Aim of the exercise :: Here are some records. Copy each one exactly.

[Items listed in a dataset]
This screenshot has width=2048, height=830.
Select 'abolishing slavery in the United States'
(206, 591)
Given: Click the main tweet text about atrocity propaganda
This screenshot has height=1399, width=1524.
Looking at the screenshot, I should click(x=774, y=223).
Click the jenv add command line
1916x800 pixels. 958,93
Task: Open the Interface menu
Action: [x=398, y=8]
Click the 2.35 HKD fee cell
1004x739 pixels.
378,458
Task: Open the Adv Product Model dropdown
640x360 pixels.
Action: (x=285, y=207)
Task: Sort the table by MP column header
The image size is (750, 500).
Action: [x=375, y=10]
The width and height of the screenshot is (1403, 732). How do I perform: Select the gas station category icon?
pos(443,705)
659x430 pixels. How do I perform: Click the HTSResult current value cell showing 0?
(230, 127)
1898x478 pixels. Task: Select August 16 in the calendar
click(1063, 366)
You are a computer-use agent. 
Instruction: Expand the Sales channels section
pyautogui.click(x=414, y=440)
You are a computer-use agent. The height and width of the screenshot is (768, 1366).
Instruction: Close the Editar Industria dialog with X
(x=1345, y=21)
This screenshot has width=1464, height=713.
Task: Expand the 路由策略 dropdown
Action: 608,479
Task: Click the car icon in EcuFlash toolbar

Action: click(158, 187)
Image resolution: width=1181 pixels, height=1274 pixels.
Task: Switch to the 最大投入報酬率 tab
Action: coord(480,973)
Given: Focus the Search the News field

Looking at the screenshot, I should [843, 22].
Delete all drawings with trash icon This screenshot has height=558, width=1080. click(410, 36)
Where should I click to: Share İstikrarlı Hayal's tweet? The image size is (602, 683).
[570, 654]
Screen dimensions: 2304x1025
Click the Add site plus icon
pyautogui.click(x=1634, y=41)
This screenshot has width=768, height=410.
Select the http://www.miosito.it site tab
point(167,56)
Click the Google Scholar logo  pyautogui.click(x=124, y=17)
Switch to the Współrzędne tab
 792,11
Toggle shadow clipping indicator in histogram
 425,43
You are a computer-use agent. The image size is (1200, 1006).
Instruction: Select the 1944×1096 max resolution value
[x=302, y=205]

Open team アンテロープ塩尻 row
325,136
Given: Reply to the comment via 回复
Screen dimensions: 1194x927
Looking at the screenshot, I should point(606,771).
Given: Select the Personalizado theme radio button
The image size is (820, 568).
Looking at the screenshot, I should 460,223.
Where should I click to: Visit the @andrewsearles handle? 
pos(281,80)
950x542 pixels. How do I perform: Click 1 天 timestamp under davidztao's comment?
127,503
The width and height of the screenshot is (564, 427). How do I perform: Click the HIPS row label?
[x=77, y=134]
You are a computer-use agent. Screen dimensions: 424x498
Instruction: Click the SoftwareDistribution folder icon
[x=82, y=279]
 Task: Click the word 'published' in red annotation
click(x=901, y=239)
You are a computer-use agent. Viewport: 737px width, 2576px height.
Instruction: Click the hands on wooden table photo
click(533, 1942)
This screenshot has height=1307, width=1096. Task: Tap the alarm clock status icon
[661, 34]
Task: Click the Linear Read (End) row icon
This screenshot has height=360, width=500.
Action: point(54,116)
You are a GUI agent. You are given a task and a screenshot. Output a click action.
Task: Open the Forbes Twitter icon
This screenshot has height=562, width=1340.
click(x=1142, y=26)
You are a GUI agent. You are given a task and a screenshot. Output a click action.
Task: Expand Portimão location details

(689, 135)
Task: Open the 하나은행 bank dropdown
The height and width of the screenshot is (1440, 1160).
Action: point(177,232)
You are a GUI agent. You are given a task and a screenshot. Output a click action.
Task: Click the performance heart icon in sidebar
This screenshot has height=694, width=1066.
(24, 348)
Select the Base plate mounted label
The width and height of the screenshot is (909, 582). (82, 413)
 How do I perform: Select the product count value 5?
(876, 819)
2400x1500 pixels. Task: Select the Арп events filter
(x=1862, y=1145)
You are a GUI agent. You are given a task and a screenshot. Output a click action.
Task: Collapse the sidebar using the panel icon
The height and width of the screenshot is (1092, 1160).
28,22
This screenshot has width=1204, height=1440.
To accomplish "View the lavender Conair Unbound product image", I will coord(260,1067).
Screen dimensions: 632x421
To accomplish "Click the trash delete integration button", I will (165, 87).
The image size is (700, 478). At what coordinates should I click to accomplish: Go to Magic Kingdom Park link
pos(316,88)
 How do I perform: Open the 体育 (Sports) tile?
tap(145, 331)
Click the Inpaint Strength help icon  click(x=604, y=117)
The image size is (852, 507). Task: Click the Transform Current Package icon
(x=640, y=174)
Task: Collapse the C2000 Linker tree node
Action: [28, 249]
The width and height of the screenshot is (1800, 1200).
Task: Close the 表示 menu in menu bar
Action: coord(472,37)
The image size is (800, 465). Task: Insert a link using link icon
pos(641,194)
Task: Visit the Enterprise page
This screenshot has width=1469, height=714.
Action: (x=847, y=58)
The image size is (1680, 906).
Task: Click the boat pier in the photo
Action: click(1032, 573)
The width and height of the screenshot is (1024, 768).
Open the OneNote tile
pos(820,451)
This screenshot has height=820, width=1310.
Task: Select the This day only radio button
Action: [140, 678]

Written response ::
This screenshot has width=2048, height=830.
Select 'abolishing slavery in the United States'
(206, 591)
Given: Click the main tweet text about atrocity propaganda
This screenshot has height=1399, width=1524.
Looking at the screenshot, I should click(x=774, y=223).
Click the jenv add command line
1916x800 pixels. 958,93
Task: Open the Interface menu
Action: [x=398, y=8]
Click the 2.35 HKD fee cell
1004x739 pixels.
378,458
Task: Open the Adv Product Model dropdown
640x360 pixels.
Action: (x=285, y=207)
Task: Sort the table by MP column header
The image size is (750, 500).
Action: [x=375, y=10]
The width and height of the screenshot is (1403, 732). How do I perform: Select the gas station category icon?
pos(443,705)
659x430 pixels. How do I perform: Click the HTSResult current value cell showing 0?
(230, 127)
1898x478 pixels. Task: Select August 16 in the calendar
click(1063, 366)
You are a computer-use agent. 
Instruction: Expand the Sales channels section
pyautogui.click(x=414, y=440)
You are a computer-use agent. The height and width of the screenshot is (768, 1366).
Instruction: Close the Editar Industria dialog with X
(x=1345, y=21)
This screenshot has width=1464, height=713.
Task: Expand the 路由策略 dropdown
Action: 608,479
Task: Click the car icon in EcuFlash toolbar

Action: click(158, 187)
Image resolution: width=1181 pixels, height=1274 pixels.
Task: Switch to the 最大投入報酬率 tab
Action: coord(480,973)
Given: Focus the Search the News field

Looking at the screenshot, I should [843, 22].
Delete all drawings with trash icon This screenshot has height=558, width=1080. click(410, 36)
Where should I click to: Share İstikrarlı Hayal's tweet? The image size is (602, 683).
[570, 654]
Screen dimensions: 2304x1025
Click the Add site plus icon
pyautogui.click(x=1634, y=41)
This screenshot has width=768, height=410.
Select the http://www.miosito.it site tab
point(167,56)
Click the Google Scholar logo  pyautogui.click(x=124, y=17)
Switch to the Współrzędne tab
 792,11
Toggle shadow clipping indicator in histogram
 425,43
You are a computer-use agent. The image size is (1200, 1006).
Instruction: Select the 1944×1096 max resolution value
[x=302, y=205]

Open team アンテロープ塩尻 row
325,136
Given: Reply to the comment via 回复
Screen dimensions: 1194x927
Looking at the screenshot, I should point(606,771).
Given: Select the Personalizado theme radio button
The image size is (820, 568).
Looking at the screenshot, I should 460,223.
Where should I click to: Visit the @andrewsearles handle? 
pos(281,80)
950x542 pixels. How do I perform: Click 1 天 timestamp under davidztao's comment?
127,503
The width and height of the screenshot is (564, 427). How do I perform: Click the HIPS row label?
[x=77, y=134]
You are a computer-use agent. Screen dimensions: 424x498
Instruction: Click the SoftwareDistribution folder icon
[x=82, y=279]
 Task: Click the word 'published' in red annotation
click(x=901, y=239)
You are a computer-use agent. Viewport: 737px width, 2576px height.
Instruction: Click the hands on wooden table photo
click(533, 1942)
This screenshot has height=1307, width=1096. Task: Tap the alarm clock status icon
[661, 34]
Task: Click the Linear Read (End) row icon
This screenshot has height=360, width=500.
Action: point(54,116)
You are a GUI agent. You are given a task and a screenshot. Output a click action.
Task: Open the Forbes Twitter icon
This screenshot has height=562, width=1340.
click(x=1142, y=26)
You are a GUI agent. You are given a task and a screenshot. Output a click action.
Task: Expand Portimão location details

(689, 135)
Task: Open the 하나은행 bank dropdown
The height and width of the screenshot is (1440, 1160).
Action: point(177,232)
You are a GUI agent. You are given a task and a screenshot. Output a click action.
Task: Click the performance heart icon in sidebar
This screenshot has height=694, width=1066.
(24, 348)
Select the Base plate mounted label
The width and height of the screenshot is (909, 582). (82, 413)
 How do I perform: Select the product count value 5?
(876, 819)
2400x1500 pixels. Task: Select the Арп events filter
(x=1862, y=1145)
You are a GUI agent. You are given a task and a screenshot. Output a click action.
Task: Collapse the sidebar using the panel icon
The height and width of the screenshot is (1092, 1160).
28,22
This screenshot has width=1204, height=1440.
To accomplish "View the lavender Conair Unbound product image", I will coord(260,1067).
Screen dimensions: 632x421
To accomplish "Click the trash delete integration button", I will (165, 87).
The image size is (700, 478). At what coordinates should I click to accomplish: Go to Magic Kingdom Park link
pos(316,88)
 How do I perform: Open the 体育 (Sports) tile?
tap(145, 331)
Click the Inpaint Strength help icon  click(x=604, y=117)
The image size is (852, 507). Task: Click the Transform Current Package icon
(x=640, y=174)
Task: Collapse the C2000 Linker tree node
Action: [28, 249]
The width and height of the screenshot is (1800, 1200).
Task: Close the 表示 menu in menu bar
Action: coord(472,37)
The image size is (800, 465). Task: Insert a link using link icon
pos(641,194)
Task: Visit the Enterprise page
This screenshot has width=1469, height=714.
Action: (x=847, y=58)
The image size is (1680, 906).
Task: Click the boat pier in the photo
Action: click(1032, 573)
The width and height of the screenshot is (1024, 768).
Open the OneNote tile
pos(820,451)
This screenshot has height=820, width=1310.
Task: Select the This day only radio button
Action: [140, 678]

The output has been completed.